• What is expected
Retype the listing below line for line, keeping every character unchanged. Omit the pictures from your copy.

··· Material supplied

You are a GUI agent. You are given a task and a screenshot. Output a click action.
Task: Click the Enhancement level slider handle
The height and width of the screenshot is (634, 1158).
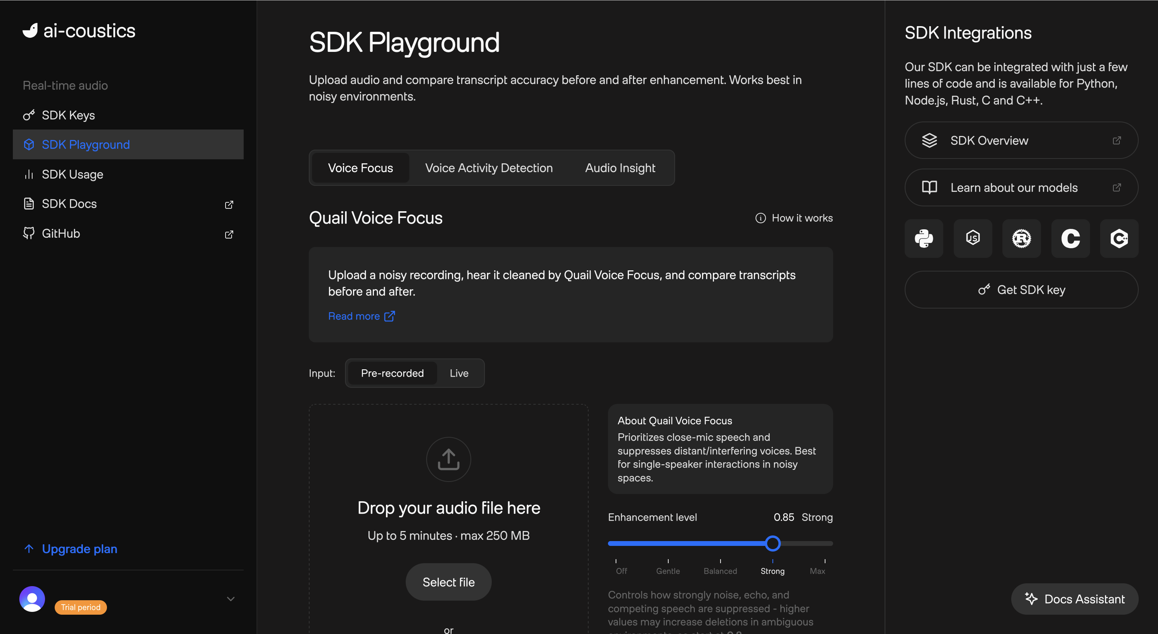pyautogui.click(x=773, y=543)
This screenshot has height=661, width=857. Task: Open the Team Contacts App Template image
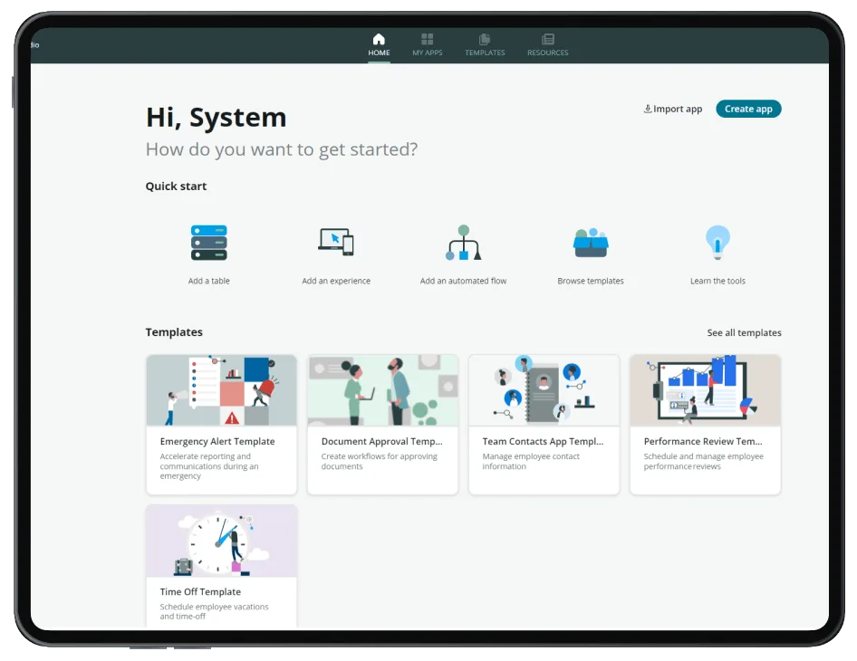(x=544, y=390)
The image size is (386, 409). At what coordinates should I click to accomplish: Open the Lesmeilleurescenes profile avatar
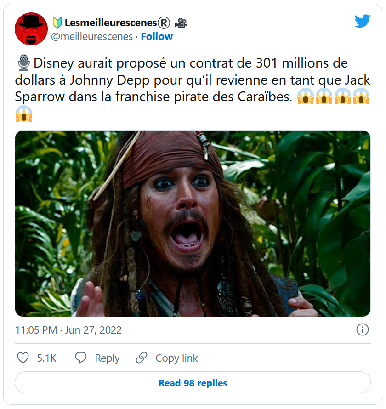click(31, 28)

······

• Finished exercise
You are a GUI agent. You are given a task and a screenshot. Output a click action.
Task: Click the Enhancement level slider handle
The height and width of the screenshot is (634, 1158).
pyautogui.click(x=773, y=543)
This screenshot has height=661, width=857. Task: Open the Team Contacts App Template image
(x=544, y=390)
The image size is (386, 409). At what coordinates should I click to accomplish: Open the Lesmeilleurescenes profile avatar
click(31, 28)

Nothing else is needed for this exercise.